REQUIRED ACTION:
Copy every line of the data that includes the string "blue".

RECORDED DATA:
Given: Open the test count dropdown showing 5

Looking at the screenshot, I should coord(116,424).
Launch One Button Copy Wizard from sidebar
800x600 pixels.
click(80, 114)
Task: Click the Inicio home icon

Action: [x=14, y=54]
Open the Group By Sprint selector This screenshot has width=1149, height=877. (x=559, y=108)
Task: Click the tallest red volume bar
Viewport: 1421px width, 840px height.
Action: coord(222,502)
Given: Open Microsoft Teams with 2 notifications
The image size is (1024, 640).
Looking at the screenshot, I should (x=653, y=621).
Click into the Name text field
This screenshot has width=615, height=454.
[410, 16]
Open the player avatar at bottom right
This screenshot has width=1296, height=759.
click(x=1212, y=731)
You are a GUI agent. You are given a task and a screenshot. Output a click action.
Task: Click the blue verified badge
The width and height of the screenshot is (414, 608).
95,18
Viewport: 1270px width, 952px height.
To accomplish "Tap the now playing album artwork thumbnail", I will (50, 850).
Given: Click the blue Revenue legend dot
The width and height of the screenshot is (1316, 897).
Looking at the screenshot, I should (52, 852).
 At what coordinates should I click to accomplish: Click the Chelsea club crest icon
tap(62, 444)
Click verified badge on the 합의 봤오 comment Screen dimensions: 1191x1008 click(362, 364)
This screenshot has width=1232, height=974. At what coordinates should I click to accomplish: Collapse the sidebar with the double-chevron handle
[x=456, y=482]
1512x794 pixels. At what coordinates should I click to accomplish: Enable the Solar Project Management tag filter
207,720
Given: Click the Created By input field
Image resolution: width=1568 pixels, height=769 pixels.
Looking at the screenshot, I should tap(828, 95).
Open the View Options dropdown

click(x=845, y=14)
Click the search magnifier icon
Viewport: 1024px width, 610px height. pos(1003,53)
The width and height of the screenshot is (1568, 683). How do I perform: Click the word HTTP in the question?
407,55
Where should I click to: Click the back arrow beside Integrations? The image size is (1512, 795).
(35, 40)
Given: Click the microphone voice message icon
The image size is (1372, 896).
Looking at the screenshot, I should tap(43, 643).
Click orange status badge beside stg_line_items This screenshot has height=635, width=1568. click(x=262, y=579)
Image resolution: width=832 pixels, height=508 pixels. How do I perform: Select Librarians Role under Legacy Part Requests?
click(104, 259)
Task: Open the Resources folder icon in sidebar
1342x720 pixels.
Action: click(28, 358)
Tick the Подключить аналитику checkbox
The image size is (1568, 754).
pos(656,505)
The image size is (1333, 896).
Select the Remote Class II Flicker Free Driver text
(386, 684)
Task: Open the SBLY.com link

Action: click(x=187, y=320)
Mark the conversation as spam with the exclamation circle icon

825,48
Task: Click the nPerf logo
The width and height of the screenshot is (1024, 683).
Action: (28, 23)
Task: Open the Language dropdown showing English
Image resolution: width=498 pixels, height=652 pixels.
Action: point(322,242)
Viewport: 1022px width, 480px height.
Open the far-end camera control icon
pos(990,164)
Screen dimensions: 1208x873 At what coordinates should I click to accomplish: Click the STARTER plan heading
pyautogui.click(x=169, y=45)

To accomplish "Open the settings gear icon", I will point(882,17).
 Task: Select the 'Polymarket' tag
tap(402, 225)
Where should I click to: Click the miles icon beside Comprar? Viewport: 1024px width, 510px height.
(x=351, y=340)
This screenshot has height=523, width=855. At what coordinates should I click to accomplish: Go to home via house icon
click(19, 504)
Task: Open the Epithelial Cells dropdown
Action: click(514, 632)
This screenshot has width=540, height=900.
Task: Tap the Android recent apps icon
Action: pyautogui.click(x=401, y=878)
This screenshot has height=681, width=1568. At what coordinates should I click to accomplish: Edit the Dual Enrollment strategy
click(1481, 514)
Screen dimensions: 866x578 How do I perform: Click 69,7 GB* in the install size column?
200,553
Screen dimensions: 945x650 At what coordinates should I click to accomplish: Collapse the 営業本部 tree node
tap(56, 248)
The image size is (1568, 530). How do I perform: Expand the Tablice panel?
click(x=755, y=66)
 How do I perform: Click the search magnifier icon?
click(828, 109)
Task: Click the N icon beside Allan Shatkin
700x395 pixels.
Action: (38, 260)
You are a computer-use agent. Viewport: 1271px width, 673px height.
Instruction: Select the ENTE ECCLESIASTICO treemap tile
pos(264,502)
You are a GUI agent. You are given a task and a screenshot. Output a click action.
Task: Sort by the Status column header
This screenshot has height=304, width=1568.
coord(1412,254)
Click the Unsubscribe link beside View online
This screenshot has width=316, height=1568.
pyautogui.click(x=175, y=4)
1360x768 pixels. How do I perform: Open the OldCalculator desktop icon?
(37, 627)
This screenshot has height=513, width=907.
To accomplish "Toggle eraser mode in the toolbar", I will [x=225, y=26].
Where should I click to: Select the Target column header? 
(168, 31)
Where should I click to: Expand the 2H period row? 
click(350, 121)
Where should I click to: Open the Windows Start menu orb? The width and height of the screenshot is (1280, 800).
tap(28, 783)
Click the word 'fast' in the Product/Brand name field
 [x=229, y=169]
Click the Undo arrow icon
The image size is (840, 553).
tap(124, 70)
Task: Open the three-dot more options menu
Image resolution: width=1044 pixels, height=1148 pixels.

TASK RESPONSE:
Task: Click the blue verified badge
Given: Click the blue Revenue legend dot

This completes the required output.